Mubadalah.id – Pernikahan diibaratkan sebagai jalan menuju keindahan, kebahagiaan dan kesejahteraan dalam kehidupan. Ketika pernikahan akhirnya tidak sesuai dengan impian, banyak orang mengakhiri pernikahan di meja persidangan. Pernikahan adalah sesuatu hal yang sakral, sebuah ibadah. Pensakralan membuat semua orang berhati-hati saat memutuskan menikah. Karena hubungan pernikahan tidak selamanya mulus. Pahamilah kesiapan masing-masing pasangan.
Pensakralan juga dimaksudkan agar semua orang tidak mudah patah semangat dan tidak mudah bercerai. Meskipun demikian, kata ‘sakral’ ini tak cukup ampuh untuk benar-benar menghindari kata ‘cerai’.
Belakangan saya mendengar cerita yang cukup membuat saya tercengang. Ada sepasang suami istri yang memutuskan bercerai saat usia pernikahannya baru menginjak tiga bulan.

———

#### URAIAN TUGAS:
Terjemahkan kalimat "Pernikahan adalah sesuatu hal yang sakral, sebuah ibadah." dari teks tentang pernikahan di atas ke dalam bahasa Inggris.

#### BARIS DATA:
———

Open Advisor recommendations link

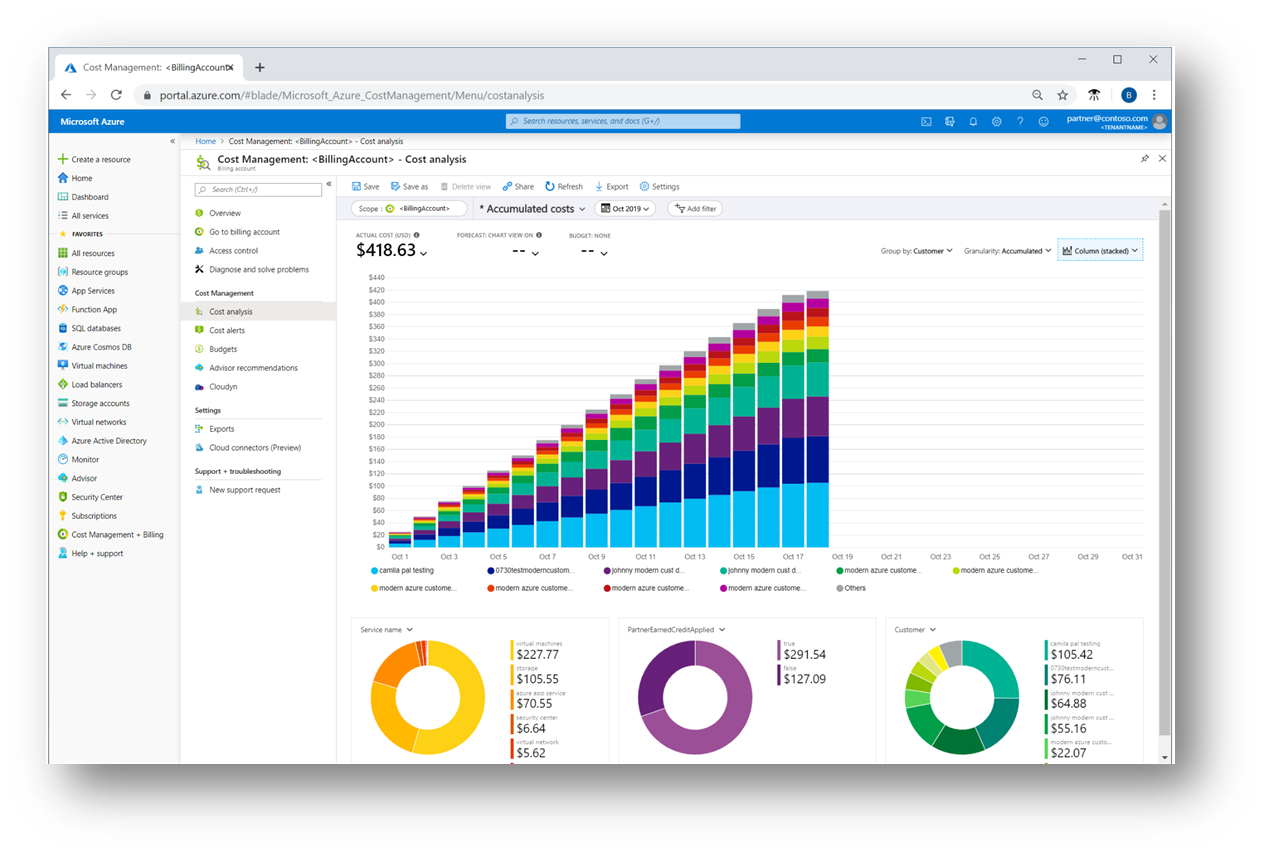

———

#### HASIL TUGAS:
Marriage is something sacred, an act of worship.